The concept behind fat grafting to the breast is simple: Move fat cells from one part of your body where they’re plentiful (tummy, buttocks and thighs) to your breasts to enhance their shape and size.
Fat grafting — also known as autologous fat transfer or lipoinjection — was used to enhance or reconstruct breasts as early as 1895, but it wasn’t until the development of liposuction almost a century later that fat cells could be harvested efficiently. While fat grafting via liposuction is widely used today to rejuvenate the face and hands, its application for breast enhancement has lagged behind.
Fat Grafting Breast Enhancement Candidates
Currently, fat transfer to the breast is considered an option for women who want to improve the appearance of their breasts after reconstruction or lumpectomy to treat breast cancer, for tuberous breast correction or to repair implant-related issues like rippling and wrinkling. The procedure can also be used to soften the overall look of existing breast implants by “blurring” the line between implant and breast tissue. Potential candidates must also have adequate fat harvesting sites on their body.
Fat Transfer to the Breast: The Procedure
Fat transfer to the breast involves two distinct procedures: harvesting and injecting. The fat cells are acquired through one of several types of liposuction: laser liposuction, ultrasound-assisted liposuction or water-assisted liposuction.
Once harvested through a syringe, the cells are processed for transplantation. This involves removing anesthetics, lipids and medical fluids from the fat. The goal is to obtain healthy fat cells devoid of other tissue, which increases the likelihood of successful cell transfer and reduces the chances of injecting unwanted substances with the fat. The healthier and purer the injected material, the greater the yield of viable fat cells.
After processing, the fat cells are carefully injected, drop by drop in dozens of small injections, into the space between the skin and the breast capsule surrounding the breast and/or behind the breast between the breast and chest wall. This meticulous technique enables the plastic surgeon to sculpt the breasts as desired. The medical consensus is that if the fat is injected into these areas, it will be easier to monitor long term, and to avoid many of the problems that may arise from significant fat being injected into the breast tissue itself. However, because these injection sites are limited in size, fat grafting to the breast can produce only modest augmentation.
Some surgeons help the process along by instructing their patients to wear tissue expanders prior to surgery. One such expander is the Brava System. This system creates a vacuum that applies gentle, three-dimensional pull on the breasts that’s similar to the action of a breast pump. This tension causes the cells to replicate and gradually create new tissue throughout the entire breast area.
A concern among plastic surgeons is how much fat is needed to get the job done. The consensus is that fat cells must be over-injected to compensate for any necrosis (cell death) that may occur, which results in loss of fatty tissue. Transplanted fat cells must establish a blood supply in their new location or they will die, taking any augmentation effects they may have had with them. Keep in mind that the living fat cells that remain will fluctuate with weight loss and gain, which means the area where they were injected will change size, too. Women with fat grafts to their breasts may end up with more (or less) than they bargained for if they don’t maintain their weight.

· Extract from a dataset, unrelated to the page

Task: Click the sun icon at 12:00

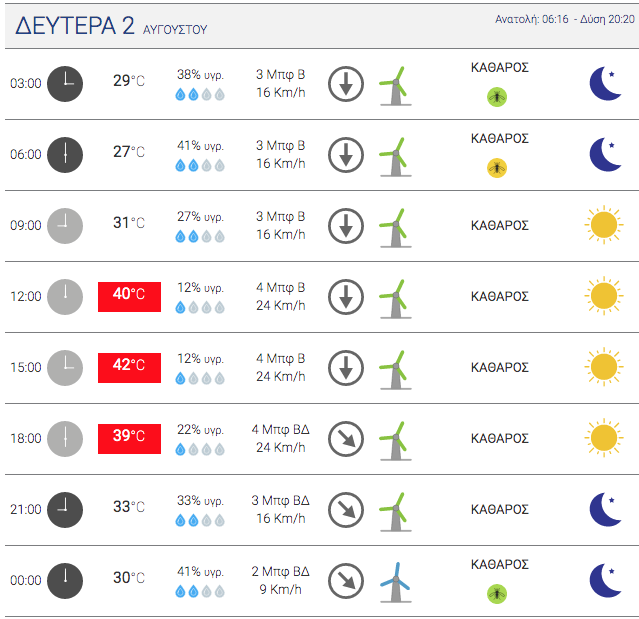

The jury is still out on whether fat grafts can obscure readings on breast X-rays or mammograms or be mistaken for early breast cancer. As it stands, all women, whether they have large breasts, small breasts or breasts with implants, require mammography to effectively evaluate their breast tissue, and the techniques used depend on individual factors. In truth, all breast augmentation surgeries pose potential problems for cancer detection. If you have implants, it’s important to let the technician know so that he or she can use the proper technique for imaging augmented breasts. You should also tell the technician if you have had fat grafting to your breasts.

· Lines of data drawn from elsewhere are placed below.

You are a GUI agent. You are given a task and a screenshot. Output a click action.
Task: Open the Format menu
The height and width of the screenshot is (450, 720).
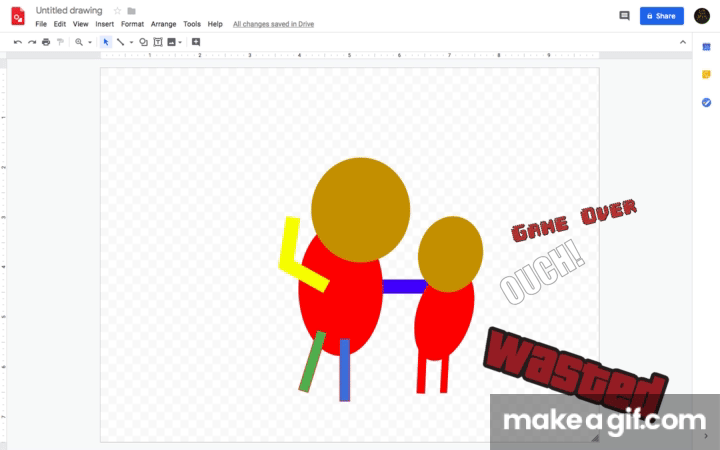132,24
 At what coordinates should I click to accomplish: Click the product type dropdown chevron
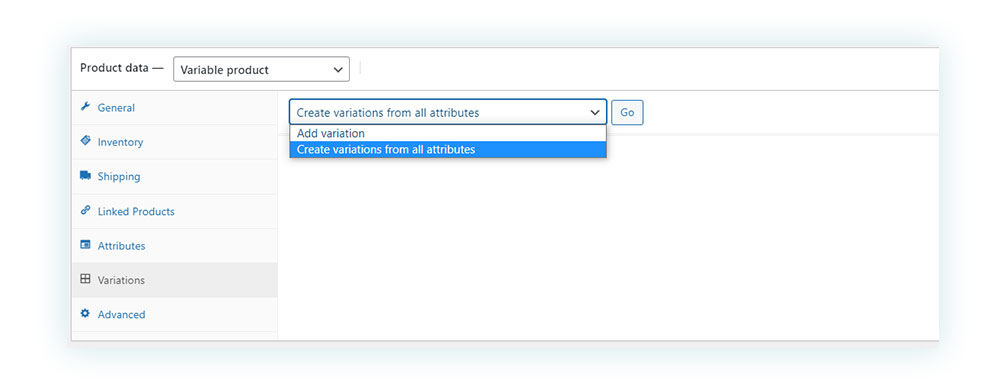338,70
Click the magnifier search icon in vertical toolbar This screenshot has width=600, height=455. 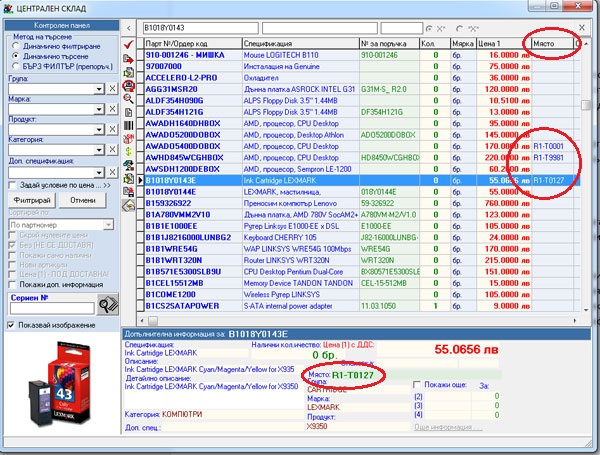pos(127,88)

Pros and Cons of Fat Transfer to the Breast
One benefit of fat transfer to the breast is that there is no risk of rejection or allergic reaction, since the fat cells come from your own body. The procedure also allows the surgeon more latitude when it comes to shaping the breasts than saline or silicone implants do. There are no incisions; however, there are multiple small openings from the liposuction and injection procedures.
The downside of fat transfer to the breast is that the transplanted fat cells often do not survive long term. They may be absorbed by the body, liquefy, form a cyst, calcify or produce scarring within the breast tissues. If this happens, you likely will lose some volume and may develop some lumps.
Fat grafting also provides limited volume (less than a cup size) as compared to traditional implants. Infection and fat migration are possible, as are a reaction to the anesthesia and possible burns from laser- or ultrasound-assisted liposuction. Liposuction also adds the potential for creating deformities at the donor sites if too much fat is removed. There’s no guarantee of breast symmetry, and you may be generally dissatisfied with some aspect of the final results (size, shape, appearance, etc.).